[Some records]
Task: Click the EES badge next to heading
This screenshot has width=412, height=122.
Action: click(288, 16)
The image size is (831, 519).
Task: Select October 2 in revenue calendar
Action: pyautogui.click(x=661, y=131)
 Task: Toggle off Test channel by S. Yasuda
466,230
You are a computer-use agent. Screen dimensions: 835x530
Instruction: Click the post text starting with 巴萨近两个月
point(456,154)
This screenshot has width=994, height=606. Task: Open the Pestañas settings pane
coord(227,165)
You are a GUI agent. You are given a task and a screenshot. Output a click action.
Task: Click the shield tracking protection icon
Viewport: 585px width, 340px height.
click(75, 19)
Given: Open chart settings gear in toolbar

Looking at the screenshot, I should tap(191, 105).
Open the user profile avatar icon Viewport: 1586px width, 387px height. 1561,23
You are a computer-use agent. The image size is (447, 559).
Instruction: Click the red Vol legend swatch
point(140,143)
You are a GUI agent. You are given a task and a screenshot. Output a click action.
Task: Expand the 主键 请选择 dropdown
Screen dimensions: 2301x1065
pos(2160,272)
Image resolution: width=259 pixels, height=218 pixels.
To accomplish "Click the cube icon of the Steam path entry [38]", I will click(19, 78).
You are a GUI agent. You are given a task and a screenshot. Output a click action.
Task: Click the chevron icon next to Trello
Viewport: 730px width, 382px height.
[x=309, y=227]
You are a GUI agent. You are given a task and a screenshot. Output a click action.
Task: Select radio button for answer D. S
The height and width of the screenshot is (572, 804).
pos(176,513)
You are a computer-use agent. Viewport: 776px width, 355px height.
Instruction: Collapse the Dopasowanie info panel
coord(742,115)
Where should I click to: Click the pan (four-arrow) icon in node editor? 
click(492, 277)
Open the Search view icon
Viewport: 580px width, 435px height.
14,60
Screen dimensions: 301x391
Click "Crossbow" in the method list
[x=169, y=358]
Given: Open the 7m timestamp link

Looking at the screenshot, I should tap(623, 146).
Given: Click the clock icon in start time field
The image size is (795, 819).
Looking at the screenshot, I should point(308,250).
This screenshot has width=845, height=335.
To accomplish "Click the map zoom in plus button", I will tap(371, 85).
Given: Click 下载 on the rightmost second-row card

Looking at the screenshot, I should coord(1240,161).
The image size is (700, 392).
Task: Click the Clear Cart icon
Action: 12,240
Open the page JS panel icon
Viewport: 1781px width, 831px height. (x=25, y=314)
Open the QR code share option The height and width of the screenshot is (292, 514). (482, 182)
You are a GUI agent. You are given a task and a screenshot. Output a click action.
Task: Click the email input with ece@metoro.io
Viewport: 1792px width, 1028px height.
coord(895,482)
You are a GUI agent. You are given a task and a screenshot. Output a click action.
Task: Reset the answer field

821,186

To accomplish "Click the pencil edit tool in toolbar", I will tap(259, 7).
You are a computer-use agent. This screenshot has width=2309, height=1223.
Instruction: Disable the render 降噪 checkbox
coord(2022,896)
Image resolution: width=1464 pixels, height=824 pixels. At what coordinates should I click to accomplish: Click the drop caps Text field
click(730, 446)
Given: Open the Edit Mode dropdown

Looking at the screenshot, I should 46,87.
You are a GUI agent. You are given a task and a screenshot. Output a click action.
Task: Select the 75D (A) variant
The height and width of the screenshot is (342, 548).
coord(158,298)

# WHAT IS ASKED
Copy out every one of the records above word for word, keeping each line unchanged.

# RIGHT ANSWER
Task: Click the EES badge next to heading
This screenshot has width=412, height=122.
Action: click(288, 16)
The image size is (831, 519).
Task: Select October 2 in revenue calendar
Action: pyautogui.click(x=661, y=131)
 Task: Toggle off Test channel by S. Yasuda
466,230
You are a computer-use agent. Screen dimensions: 835x530
Instruction: Click the post text starting with 巴萨近两个月
point(456,154)
This screenshot has width=994, height=606. Task: Open the Pestañas settings pane
coord(227,165)
You are a GUI agent. You are given a task and a screenshot. Output a click action.
Task: Click the shield tracking protection icon
Viewport: 585px width, 340px height.
click(75, 19)
Given: Open chart settings gear in toolbar

Looking at the screenshot, I should tap(191, 105).
Open the user profile avatar icon Viewport: 1586px width, 387px height. 1561,23
You are a computer-use agent. The image size is (447, 559).
Instruction: Click the red Vol legend swatch
point(140,143)
You are a GUI agent. You are given a task and a screenshot. Output a click action.
Task: Expand the 主键 请选择 dropdown
Screen dimensions: 2301x1065
pos(2160,272)
Image resolution: width=259 pixels, height=218 pixels.
To accomplish "Click the cube icon of the Steam path entry [38]", I will click(19, 78).
You are a GUI agent. You are given a task and a screenshot. Output a click action.
Task: Click the chevron icon next to Trello
Viewport: 730px width, 382px height.
[x=309, y=227]
You are a GUI agent. You are given a task and a screenshot. Output a click action.
Task: Select radio button for answer D. S
The height and width of the screenshot is (572, 804).
pos(176,513)
You are a computer-use agent. Viewport: 776px width, 355px height.
Instruction: Collapse the Dopasowanie info panel
coord(742,115)
Where should I click to: Click the pan (four-arrow) icon in node editor? 
click(492, 277)
Open the Search view icon
Viewport: 580px width, 435px height.
14,60
Screen dimensions: 301x391
Click "Crossbow" in the method list
[x=169, y=358]
Given: Open the 7m timestamp link

Looking at the screenshot, I should tap(623, 146).
Given: Click the clock icon in start time field
The image size is (795, 819).
Looking at the screenshot, I should point(308,250).
This screenshot has width=845, height=335.
To accomplish "Click the map zoom in plus button", I will tap(371, 85).
Given: Click 下载 on the rightmost second-row card

Looking at the screenshot, I should coord(1240,161).
The image size is (700, 392).
Task: Click the Clear Cart icon
Action: 12,240
Open the page JS panel icon
Viewport: 1781px width, 831px height. (x=25, y=314)
Open the QR code share option The height and width of the screenshot is (292, 514). (482, 182)
You are a GUI agent. You are given a task and a screenshot. Output a click action.
Task: Click the email input with ece@metoro.io
Viewport: 1792px width, 1028px height.
coord(895,482)
You are a GUI agent. You are given a task and a screenshot. Output a click action.
Task: Reset the answer field

821,186

To accomplish "Click the pencil edit tool in toolbar", I will tap(259, 7).
You are a computer-use agent. This screenshot has width=2309, height=1223.
Instruction: Disable the render 降噪 checkbox
coord(2022,896)
Image resolution: width=1464 pixels, height=824 pixels. At what coordinates should I click to accomplish: Click the drop caps Text field
click(730, 446)
Given: Open the Edit Mode dropdown

Looking at the screenshot, I should 46,87.
You are a GUI agent. You are given a task and a screenshot. Output a click action.
Task: Select the 75D (A) variant
The height and width of the screenshot is (342, 548).
coord(158,298)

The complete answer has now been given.